▶ _Work to be completed_: Leaving out every line that comes before the one containing "1194x611 pixels. Task: Click", output the rest of the records exactly, the final line included.

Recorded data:
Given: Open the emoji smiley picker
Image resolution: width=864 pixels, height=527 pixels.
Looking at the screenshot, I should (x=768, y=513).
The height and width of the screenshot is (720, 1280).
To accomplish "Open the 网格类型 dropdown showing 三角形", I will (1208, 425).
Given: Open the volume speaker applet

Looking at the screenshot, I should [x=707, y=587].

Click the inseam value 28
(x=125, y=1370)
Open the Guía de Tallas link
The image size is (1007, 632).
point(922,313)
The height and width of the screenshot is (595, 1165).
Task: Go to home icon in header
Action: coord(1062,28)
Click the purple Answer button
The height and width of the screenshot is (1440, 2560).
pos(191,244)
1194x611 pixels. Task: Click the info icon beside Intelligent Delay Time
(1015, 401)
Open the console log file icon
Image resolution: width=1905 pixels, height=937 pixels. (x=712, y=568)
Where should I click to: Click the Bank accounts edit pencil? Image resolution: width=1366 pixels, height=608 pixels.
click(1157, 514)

▶ _Reply to the task_:
1194x611 pixels. Task: Click the info icon beside Intelligent Delay Time
(1015, 401)
Open the console log file icon
Image resolution: width=1905 pixels, height=937 pixels. (x=712, y=568)
Where should I click to: Click the Bank accounts edit pencil? Image resolution: width=1366 pixels, height=608 pixels.
click(1157, 514)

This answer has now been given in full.